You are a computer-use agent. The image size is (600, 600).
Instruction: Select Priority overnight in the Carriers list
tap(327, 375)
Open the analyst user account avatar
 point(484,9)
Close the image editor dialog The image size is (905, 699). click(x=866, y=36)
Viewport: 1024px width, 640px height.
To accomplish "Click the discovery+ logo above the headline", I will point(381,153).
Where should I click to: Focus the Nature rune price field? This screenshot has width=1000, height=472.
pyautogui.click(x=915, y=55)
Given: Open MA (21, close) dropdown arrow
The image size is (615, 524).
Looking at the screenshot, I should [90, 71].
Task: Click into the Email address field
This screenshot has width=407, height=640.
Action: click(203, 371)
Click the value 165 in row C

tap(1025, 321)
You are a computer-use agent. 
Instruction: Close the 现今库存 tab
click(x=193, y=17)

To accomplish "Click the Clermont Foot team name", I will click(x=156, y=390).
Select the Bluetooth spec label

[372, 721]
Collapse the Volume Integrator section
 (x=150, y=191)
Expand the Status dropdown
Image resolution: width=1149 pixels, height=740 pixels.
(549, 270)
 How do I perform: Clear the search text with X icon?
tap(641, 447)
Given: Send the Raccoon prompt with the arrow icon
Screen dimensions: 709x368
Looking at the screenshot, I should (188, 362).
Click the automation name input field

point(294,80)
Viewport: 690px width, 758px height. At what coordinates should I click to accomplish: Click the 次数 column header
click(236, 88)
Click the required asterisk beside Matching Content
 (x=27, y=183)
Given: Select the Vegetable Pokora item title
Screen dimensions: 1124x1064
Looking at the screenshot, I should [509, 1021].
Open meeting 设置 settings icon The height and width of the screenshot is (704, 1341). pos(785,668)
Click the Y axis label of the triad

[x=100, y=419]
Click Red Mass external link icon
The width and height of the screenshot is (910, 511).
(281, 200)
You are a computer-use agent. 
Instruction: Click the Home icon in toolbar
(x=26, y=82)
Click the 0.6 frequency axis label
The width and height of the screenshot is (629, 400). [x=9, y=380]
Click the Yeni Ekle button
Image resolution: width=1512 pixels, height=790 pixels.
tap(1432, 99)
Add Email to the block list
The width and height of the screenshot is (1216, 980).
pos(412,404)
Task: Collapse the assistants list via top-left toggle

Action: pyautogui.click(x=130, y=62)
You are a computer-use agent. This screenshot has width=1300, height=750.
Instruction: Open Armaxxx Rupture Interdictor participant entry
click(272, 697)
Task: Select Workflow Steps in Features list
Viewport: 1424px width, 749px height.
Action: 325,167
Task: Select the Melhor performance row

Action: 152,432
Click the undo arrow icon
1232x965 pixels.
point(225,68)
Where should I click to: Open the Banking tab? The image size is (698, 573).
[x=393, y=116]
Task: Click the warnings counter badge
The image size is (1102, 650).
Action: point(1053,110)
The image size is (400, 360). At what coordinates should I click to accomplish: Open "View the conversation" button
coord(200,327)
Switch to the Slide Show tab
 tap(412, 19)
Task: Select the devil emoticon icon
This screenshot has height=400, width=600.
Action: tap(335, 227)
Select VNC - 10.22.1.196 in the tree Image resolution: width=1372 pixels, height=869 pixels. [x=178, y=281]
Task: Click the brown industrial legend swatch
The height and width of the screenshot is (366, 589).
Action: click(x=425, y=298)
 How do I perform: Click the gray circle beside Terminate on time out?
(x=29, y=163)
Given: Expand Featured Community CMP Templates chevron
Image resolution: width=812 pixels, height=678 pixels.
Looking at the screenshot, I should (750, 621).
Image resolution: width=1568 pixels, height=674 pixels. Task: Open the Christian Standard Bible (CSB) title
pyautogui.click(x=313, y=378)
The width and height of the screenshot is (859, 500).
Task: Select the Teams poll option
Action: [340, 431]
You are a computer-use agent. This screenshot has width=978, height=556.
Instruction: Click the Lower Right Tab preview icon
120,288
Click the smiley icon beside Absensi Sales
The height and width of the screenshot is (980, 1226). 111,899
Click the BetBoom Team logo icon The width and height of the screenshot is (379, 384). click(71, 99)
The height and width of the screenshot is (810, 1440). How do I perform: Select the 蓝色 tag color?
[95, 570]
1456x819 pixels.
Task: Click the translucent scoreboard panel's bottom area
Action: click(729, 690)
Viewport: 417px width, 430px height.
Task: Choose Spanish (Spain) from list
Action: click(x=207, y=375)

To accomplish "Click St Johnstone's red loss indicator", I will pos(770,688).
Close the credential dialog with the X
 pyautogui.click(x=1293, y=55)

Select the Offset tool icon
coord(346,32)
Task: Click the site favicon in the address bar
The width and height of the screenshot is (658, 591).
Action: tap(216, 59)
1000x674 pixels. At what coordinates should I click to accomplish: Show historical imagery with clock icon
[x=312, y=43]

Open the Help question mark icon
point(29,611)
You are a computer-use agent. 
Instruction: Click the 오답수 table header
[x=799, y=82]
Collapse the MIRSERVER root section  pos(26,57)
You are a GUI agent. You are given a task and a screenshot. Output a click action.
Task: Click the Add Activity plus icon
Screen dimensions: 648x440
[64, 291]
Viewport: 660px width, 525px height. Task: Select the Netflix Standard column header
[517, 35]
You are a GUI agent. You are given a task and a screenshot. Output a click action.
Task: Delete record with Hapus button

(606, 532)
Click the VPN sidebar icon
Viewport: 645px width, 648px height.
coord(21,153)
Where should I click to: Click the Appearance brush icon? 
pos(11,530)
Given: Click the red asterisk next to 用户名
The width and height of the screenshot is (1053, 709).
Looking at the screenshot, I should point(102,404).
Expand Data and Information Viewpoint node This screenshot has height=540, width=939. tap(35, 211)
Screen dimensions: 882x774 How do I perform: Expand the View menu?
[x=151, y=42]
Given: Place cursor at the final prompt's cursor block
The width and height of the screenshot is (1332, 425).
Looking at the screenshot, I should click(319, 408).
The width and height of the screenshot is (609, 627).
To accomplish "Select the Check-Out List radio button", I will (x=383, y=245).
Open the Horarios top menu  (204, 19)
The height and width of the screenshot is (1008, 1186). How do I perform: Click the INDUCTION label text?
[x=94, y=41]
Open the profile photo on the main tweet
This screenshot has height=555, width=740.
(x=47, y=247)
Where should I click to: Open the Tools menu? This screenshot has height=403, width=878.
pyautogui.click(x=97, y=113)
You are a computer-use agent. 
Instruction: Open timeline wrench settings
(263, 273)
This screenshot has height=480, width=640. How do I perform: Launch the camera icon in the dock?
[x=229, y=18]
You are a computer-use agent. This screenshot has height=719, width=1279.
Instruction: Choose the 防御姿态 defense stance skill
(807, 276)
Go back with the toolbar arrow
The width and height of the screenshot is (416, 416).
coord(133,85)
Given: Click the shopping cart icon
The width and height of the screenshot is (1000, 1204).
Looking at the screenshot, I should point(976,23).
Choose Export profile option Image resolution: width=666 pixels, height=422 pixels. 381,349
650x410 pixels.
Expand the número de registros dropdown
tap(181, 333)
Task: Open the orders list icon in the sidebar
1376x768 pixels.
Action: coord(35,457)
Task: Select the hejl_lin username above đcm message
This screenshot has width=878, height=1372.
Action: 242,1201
■ ■ ■ ■ ■
- **Work instructions**
Please transcribe the entire listing exactly as given.

- **Solution to this problem**
You are a computer-use agent. The image size is (600, 600).
Instruction: Select Priority overnight in the Carriers list
tap(327, 375)
Open the analyst user account avatar
 point(484,9)
Close the image editor dialog The image size is (905, 699). click(x=866, y=36)
Viewport: 1024px width, 640px height.
To accomplish "Click the discovery+ logo above the headline", I will point(381,153).
Where should I click to: Focus the Nature rune price field? This screenshot has width=1000, height=472.
pyautogui.click(x=915, y=55)
Given: Open MA (21, close) dropdown arrow
The image size is (615, 524).
Looking at the screenshot, I should [90, 71].
Task: Click into the Email address field
This screenshot has width=407, height=640.
Action: click(203, 371)
Click the value 165 in row C

tap(1025, 321)
You are a computer-use agent. 
Instruction: Close the 现今库存 tab
click(x=193, y=17)

To accomplish "Click the Clermont Foot team name", I will click(x=156, y=390).
Select the Bluetooth spec label

[372, 721]
Collapse the Volume Integrator section
 (x=150, y=191)
Expand the Status dropdown
Image resolution: width=1149 pixels, height=740 pixels.
(549, 270)
 How do I perform: Clear the search text with X icon?
tap(641, 447)
Given: Send the Raccoon prompt with the arrow icon
Screen dimensions: 709x368
Looking at the screenshot, I should (188, 362).
Click the automation name input field

point(294,80)
Viewport: 690px width, 758px height. At what coordinates should I click to accomplish: Click the 次数 column header
click(236, 88)
Click the required asterisk beside Matching Content
 (x=27, y=183)
Given: Select the Vegetable Pokora item title
Screen dimensions: 1124x1064
Looking at the screenshot, I should [509, 1021].
Open meeting 设置 settings icon The height and width of the screenshot is (704, 1341). pos(785,668)
Click the Y axis label of the triad

[x=100, y=419]
Click Red Mass external link icon
The width and height of the screenshot is (910, 511).
(281, 200)
You are a computer-use agent. 
Instruction: Click the Home icon in toolbar
(x=26, y=82)
Click the 0.6 frequency axis label
The width and height of the screenshot is (629, 400). [x=9, y=380]
Click the Yeni Ekle button
Image resolution: width=1512 pixels, height=790 pixels.
tap(1432, 99)
Add Email to the block list
The width and height of the screenshot is (1216, 980).
pos(412,404)
Task: Collapse the assistants list via top-left toggle

Action: pyautogui.click(x=130, y=62)
You are a computer-use agent. This screenshot has width=1300, height=750.
Instruction: Open Armaxxx Rupture Interdictor participant entry
click(272, 697)
Task: Select Workflow Steps in Features list
Viewport: 1424px width, 749px height.
Action: 325,167
Task: Select the Melhor performance row

Action: 152,432
Click the undo arrow icon
1232x965 pixels.
point(225,68)
Where should I click to: Open the Banking tab? The image size is (698, 573).
[x=393, y=116]
Task: Click the warnings counter badge
The image size is (1102, 650).
Action: point(1053,110)
The image size is (400, 360). At what coordinates should I click to accomplish: Open "View the conversation" button
coord(200,327)
Switch to the Slide Show tab
 tap(412, 19)
Task: Select the devil emoticon icon
This screenshot has height=400, width=600.
Action: tap(335, 227)
Select VNC - 10.22.1.196 in the tree Image resolution: width=1372 pixels, height=869 pixels. [x=178, y=281]
Task: Click the brown industrial legend swatch
The height and width of the screenshot is (366, 589).
Action: click(x=425, y=298)
 How do I perform: Click the gray circle beside Terminate on time out?
(x=29, y=163)
Given: Expand Featured Community CMP Templates chevron
Image resolution: width=812 pixels, height=678 pixels.
Looking at the screenshot, I should (750, 621).
Image resolution: width=1568 pixels, height=674 pixels. Task: Open the Christian Standard Bible (CSB) title
pyautogui.click(x=313, y=378)
The width and height of the screenshot is (859, 500).
Task: Select the Teams poll option
Action: [340, 431]
You are a computer-use agent. This screenshot has width=978, height=556.
Instruction: Click the Lower Right Tab preview icon
120,288
Click the smiley icon beside Absensi Sales
The height and width of the screenshot is (980, 1226). 111,899
Click the BetBoom Team logo icon The width and height of the screenshot is (379, 384). click(71, 99)
The height and width of the screenshot is (810, 1440). How do I perform: Select the 蓝色 tag color?
[95, 570]
1456x819 pixels.
Task: Click the translucent scoreboard panel's bottom area
Action: click(729, 690)
Viewport: 417px width, 430px height.
Task: Choose Spanish (Spain) from list
Action: click(x=207, y=375)

To accomplish "Click St Johnstone's red loss indicator", I will pos(770,688).
Close the credential dialog with the X
 pyautogui.click(x=1293, y=55)

Select the Offset tool icon
coord(346,32)
Task: Click the site favicon in the address bar
The width and height of the screenshot is (658, 591).
Action: tap(216, 59)
1000x674 pixels. At what coordinates should I click to accomplish: Show historical imagery with clock icon
[x=312, y=43]

Open the Help question mark icon
point(29,611)
You are a computer-use agent. 
Instruction: Click the 오답수 table header
[x=799, y=82]
Collapse the MIRSERVER root section  pos(26,57)
You are a GUI agent. You are given a task and a screenshot. Output a click action.
Task: Click the Add Activity plus icon
Screen dimensions: 648x440
[64, 291]
Viewport: 660px width, 525px height. Task: Select the Netflix Standard column header
[517, 35]
You are a GUI agent. You are given a task and a screenshot. Output a click action.
Task: Delete record with Hapus button

(606, 532)
Click the VPN sidebar icon
Viewport: 645px width, 648px height.
coord(21,153)
Where should I click to: Click the Appearance brush icon? 
pos(11,530)
Given: Click the red asterisk next to 用户名
The width and height of the screenshot is (1053, 709).
Looking at the screenshot, I should point(102,404).
Expand Data and Information Viewpoint node This screenshot has height=540, width=939. tap(35, 211)
Screen dimensions: 882x774 How do I perform: Expand the View menu?
[x=151, y=42]
Given: Place cursor at the final prompt's cursor block
The width and height of the screenshot is (1332, 425).
Looking at the screenshot, I should click(319, 408).
The width and height of the screenshot is (609, 627).
To accomplish "Select the Check-Out List radio button", I will (x=383, y=245).
Open the Horarios top menu  (204, 19)
The height and width of the screenshot is (1008, 1186). How do I perform: Click the INDUCTION label text?
[x=94, y=41]
Open the profile photo on the main tweet
This screenshot has height=555, width=740.
(x=47, y=247)
Where should I click to: Open the Tools menu? This screenshot has height=403, width=878.
pyautogui.click(x=97, y=113)
You are a computer-use agent. 
Instruction: Open timeline wrench settings
(263, 273)
This screenshot has height=480, width=640. How do I perform: Launch the camera icon in the dock?
[x=229, y=18]
You are a computer-use agent. This screenshot has height=719, width=1279.
Instruction: Choose the 防御姿态 defense stance skill
(807, 276)
Go back with the toolbar arrow
The width and height of the screenshot is (416, 416).
coord(133,85)
Given: Click the shopping cart icon
The width and height of the screenshot is (1000, 1204).
Looking at the screenshot, I should point(976,23).
Choose Export profile option Image resolution: width=666 pixels, height=422 pixels. 381,349
650x410 pixels.
Expand the número de registros dropdown
tap(181, 333)
Task: Open the orders list icon in the sidebar
1376x768 pixels.
Action: coord(35,457)
Task: Select the hejl_lin username above đcm message
This screenshot has width=878, height=1372.
Action: 242,1201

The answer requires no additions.